- [Recorded data]:

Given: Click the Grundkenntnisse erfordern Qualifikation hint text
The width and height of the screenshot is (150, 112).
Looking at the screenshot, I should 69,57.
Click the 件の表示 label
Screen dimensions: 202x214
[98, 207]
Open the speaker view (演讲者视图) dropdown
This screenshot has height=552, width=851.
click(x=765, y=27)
---
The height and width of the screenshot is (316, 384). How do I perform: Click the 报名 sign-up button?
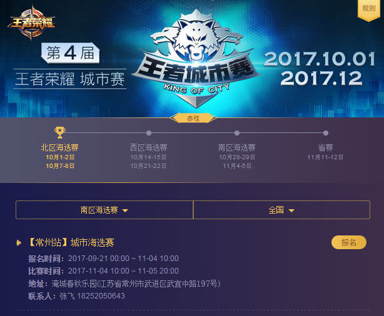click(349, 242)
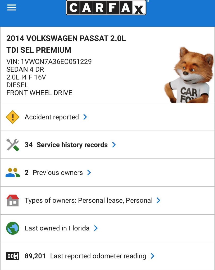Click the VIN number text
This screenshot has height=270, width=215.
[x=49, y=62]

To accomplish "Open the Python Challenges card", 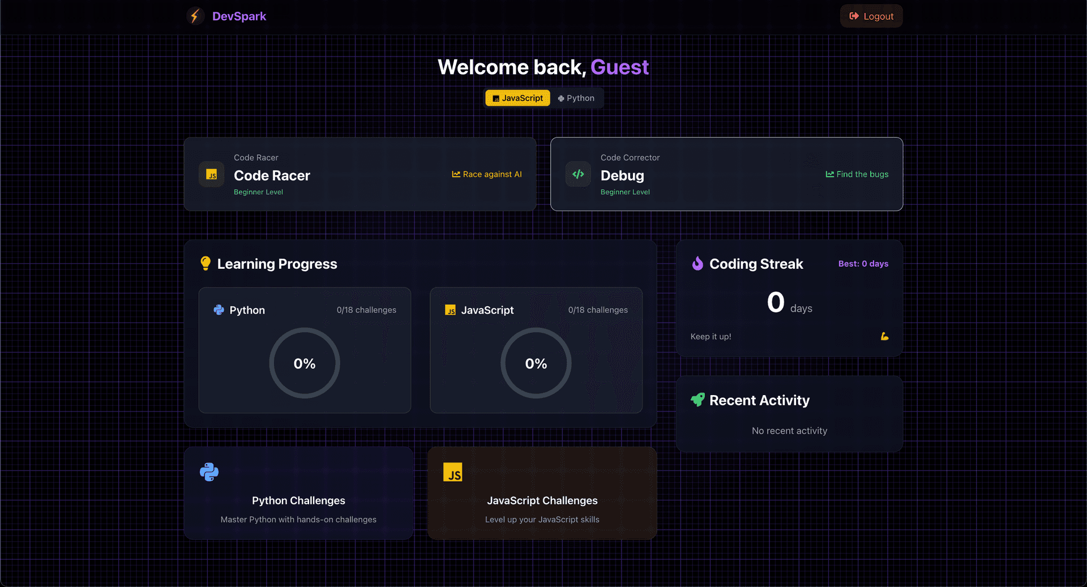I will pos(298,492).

- [Your task]:
Count the lines of the items above that contain the word "height" and reply with only that number.

- [In response]:
4